Figure 4. Androgen receptor (AR), Oestrogen receptor (ER)a, and ERβ expression after treatment with 3α-adiol, 3β-adiol, and R1881

Western blotting was performed to determine protein expression. 3α-adiol (1 μmol/L) or 3β-adiol (1 μmol) considerably reduced AR expression in VCaPrev cells, whereas 10 nmol/L R1881 resulted in a slight induction of AR expression. In addition, no significant changes in ERa or ERβ expression were detectable (A). In VCaP cells, 1 μmol/L 3α-adiol or 1 μmol/L 3β-adiol reduced AR expression, whereas 10 nmol/L R1881 resulted in elevated AR expression. R1881, but not 3α-adiol and 3β-adiol, stimulated the expression of ERa or ERβ (B). 3α-adiol (1 μmol/L) or 3β-adiol (1 μmol/L) markedly reduced AR expression in VCaPAA cells, whereas 10 nmol/L R1881 resulted in a slight increase in AR expression. 3α-adiol (1 μmol/L) or 3β-adiol (1 μmol/L), as well as androgen stimulation with R1881, reduced ERa expression and increased ERβ expression (C). The opposite regulation of protein expression (downregulation for ERa and upregulation for ERβ) by 1 μmol/L 3α-adiol or 1 μmol/L 3β-adiol was even more pronounced for LNCaP derivatives (D–F).

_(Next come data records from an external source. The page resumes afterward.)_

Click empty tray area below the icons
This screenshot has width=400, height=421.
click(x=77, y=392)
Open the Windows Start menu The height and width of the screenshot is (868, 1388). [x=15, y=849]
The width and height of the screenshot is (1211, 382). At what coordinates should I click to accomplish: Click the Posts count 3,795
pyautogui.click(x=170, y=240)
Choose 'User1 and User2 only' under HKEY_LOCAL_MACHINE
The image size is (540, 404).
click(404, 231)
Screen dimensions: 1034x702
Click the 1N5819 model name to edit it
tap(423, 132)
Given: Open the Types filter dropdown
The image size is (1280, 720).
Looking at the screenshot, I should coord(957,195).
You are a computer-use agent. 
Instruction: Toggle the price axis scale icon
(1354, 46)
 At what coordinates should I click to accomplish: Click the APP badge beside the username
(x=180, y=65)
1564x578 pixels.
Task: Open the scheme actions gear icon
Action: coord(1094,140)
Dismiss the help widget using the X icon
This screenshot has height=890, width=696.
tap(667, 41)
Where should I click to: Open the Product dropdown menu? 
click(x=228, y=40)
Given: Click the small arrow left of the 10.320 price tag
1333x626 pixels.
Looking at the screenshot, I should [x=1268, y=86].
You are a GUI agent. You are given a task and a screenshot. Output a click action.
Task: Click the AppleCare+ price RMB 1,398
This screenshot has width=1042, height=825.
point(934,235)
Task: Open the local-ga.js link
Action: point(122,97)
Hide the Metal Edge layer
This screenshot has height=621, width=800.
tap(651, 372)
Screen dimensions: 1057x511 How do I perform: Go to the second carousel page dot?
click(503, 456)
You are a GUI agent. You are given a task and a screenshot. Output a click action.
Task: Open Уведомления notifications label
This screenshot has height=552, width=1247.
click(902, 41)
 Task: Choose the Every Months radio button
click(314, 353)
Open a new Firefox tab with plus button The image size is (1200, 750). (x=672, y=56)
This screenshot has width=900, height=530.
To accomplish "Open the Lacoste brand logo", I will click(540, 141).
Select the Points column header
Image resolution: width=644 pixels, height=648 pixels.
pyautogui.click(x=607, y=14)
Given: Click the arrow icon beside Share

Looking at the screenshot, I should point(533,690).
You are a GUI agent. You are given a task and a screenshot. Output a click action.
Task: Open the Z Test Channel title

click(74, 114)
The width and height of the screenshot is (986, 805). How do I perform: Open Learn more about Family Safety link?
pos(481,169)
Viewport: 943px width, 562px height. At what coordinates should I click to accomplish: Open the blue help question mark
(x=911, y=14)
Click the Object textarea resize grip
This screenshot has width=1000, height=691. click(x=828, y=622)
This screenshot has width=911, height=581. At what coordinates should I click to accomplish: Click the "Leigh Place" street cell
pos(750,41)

Figure 5. ARV7 expression in VCaP under increasing androgen deprivation

With increasing androgen deprivation therapy (ADT), the expression of full-length androgen receptor (flAR) continuously increased (as shown in Figure 4A–4C), which was accompanied by a stepwise increase in specific antibody staining for the AR splice variant 7 (ARV7), but only with maximum ADT (A). The strong ARV7 signal in the presence of abiraterone acetate was reversible upon additional treatments of VCaP AA cells with 1 μmol/L 3α-adiol or 3β-adiol (B).